Gleich im Anschluss kam Niklas Bayer, genannt Eynck, auf den Ratestuhl, Psychologe aus Dortmund, leidenschaftlicher Pokerspieler und ebenfalls ein echtes Zockernaturell, wie sich schnell rausstellte. Mit Köpfchen und einer gewissen Methodik wollte er sich den zwei Millionen nähern. Schließlich hatte er im Vorfeld den Joker-Einsatz bei „Wer wird Millionär?“ und dessen Effektivität genau analysiert.

Der Psychologe Niklas „Eynck“ Bayer aus Dortmund pokerte bei der 125.000-Euro-Frage hoch... und fiel tief

Doch die Wirklichkeit sah dann doch anders aus. Seinen eigenen Recherchen entgegen sparte er sich den Zusatzjoker bis zuletzt auf und besiegelte damit seinen Untergang. Als Kandidaten-Joker riet ihm die ehemalige Muttertags-Kandidatin Andrea Bringenberg nämlich leider zur falschen Antwort. Gesucht war bei der 125.000-Euro-Frage der Bräutigam im bekannten Kinderlied „Die Vogelhochzeit“ – und das ist nun mal die Drossel und nicht die Amsel, wodurch auch der zweite Kandidat mit einem mageren Gewinn von 1000 Euro nach Hause gehen musste.

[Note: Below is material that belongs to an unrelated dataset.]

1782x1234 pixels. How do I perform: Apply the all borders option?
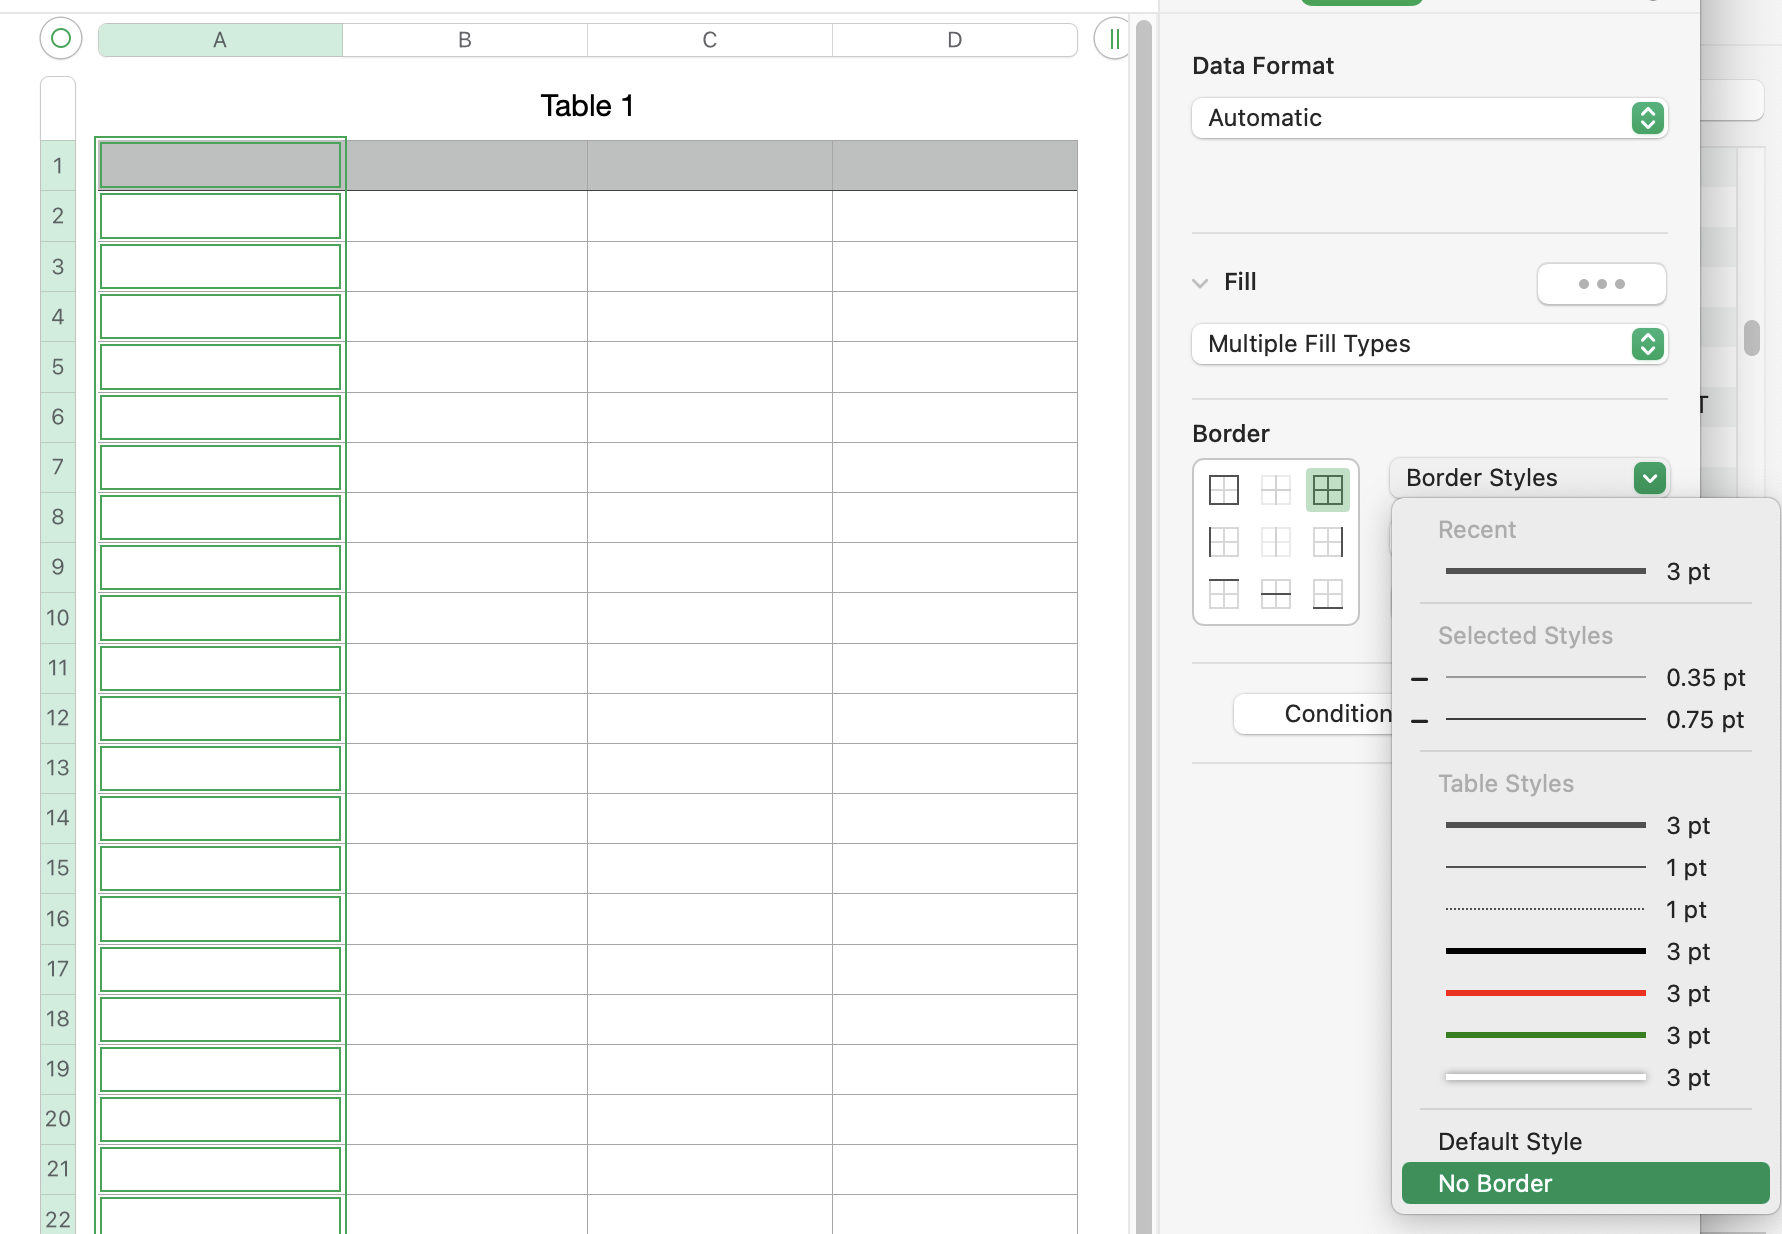tap(1328, 490)
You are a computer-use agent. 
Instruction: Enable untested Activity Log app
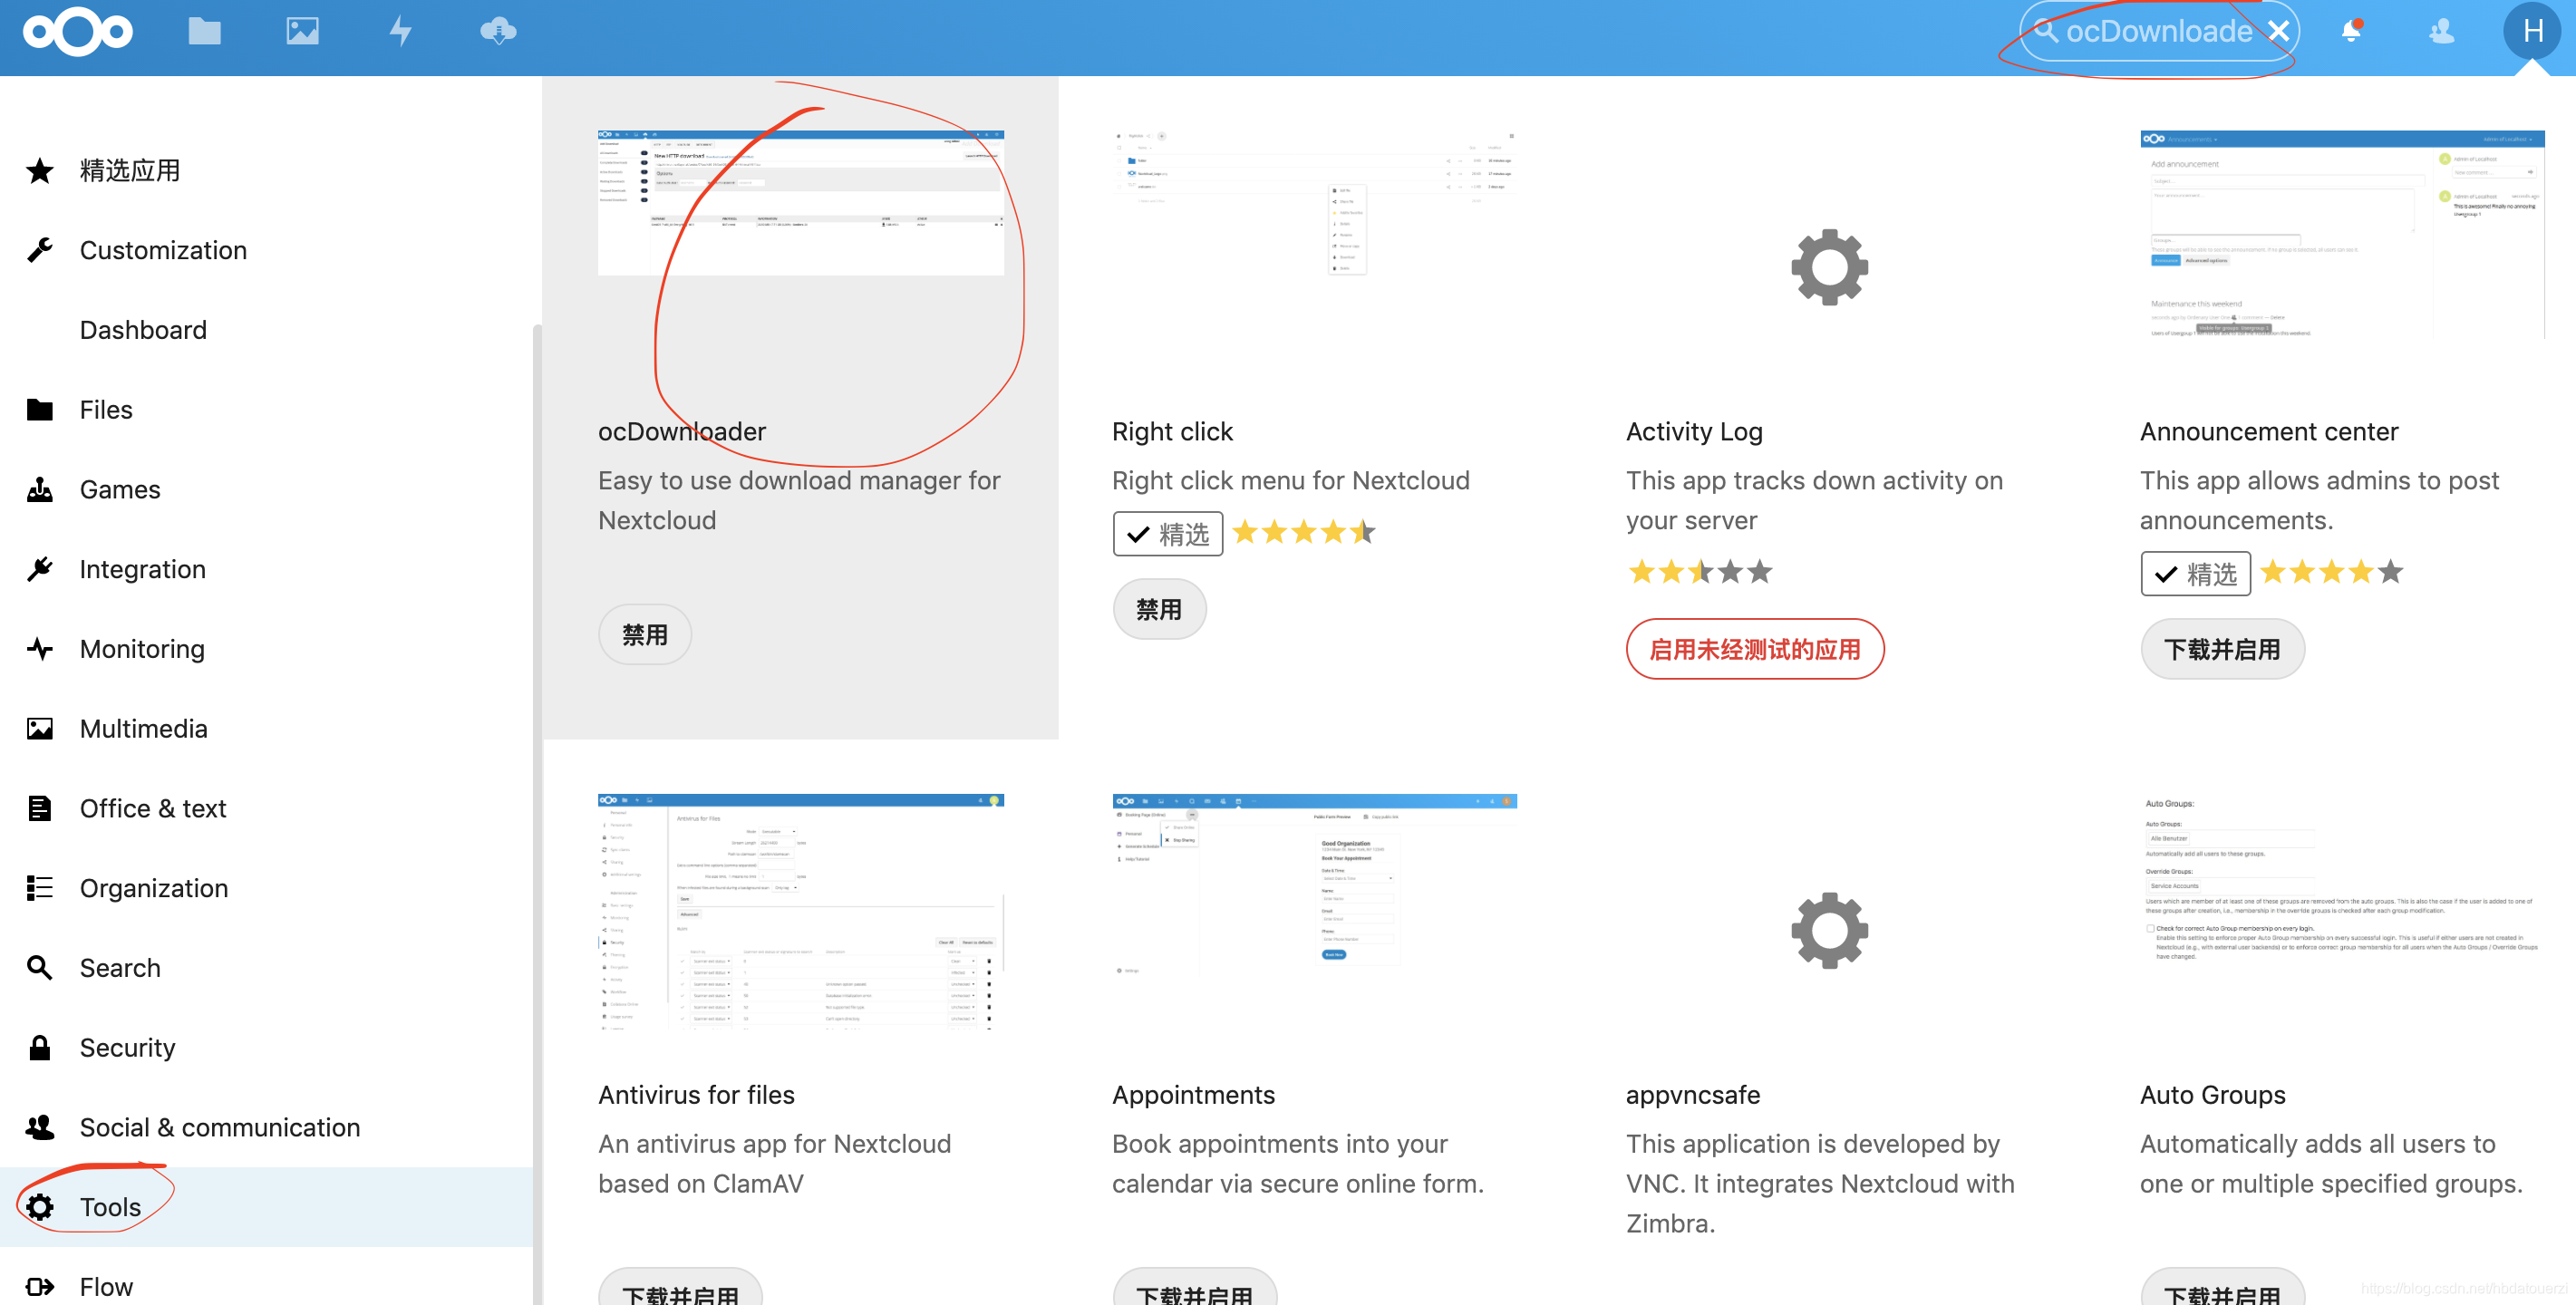pyautogui.click(x=1754, y=649)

Jauch blickt ungläubig zurück: „Wahnsinn“

Ein Ergebnis, das auch den routinierten Show-Master ungläubig zurückblicken lässt: „Also wir haben ja schon viele Sendungen erlebt, aber das ist ne besondere, die einem im Gedächtnis bleibt. Superclevere Kandidaten, die sich auch super durchzocken. (...) Und dann sind die ganz weit oben und donnern beide auf 1000 Euro runter, bei Fragen, die zumindest banal klingen“, erklärt Jauch im Nachhinein. „Wahnsinn, habe ich so in der Ballung noch nicht erlebt“, kommentiert Jauch die Folge.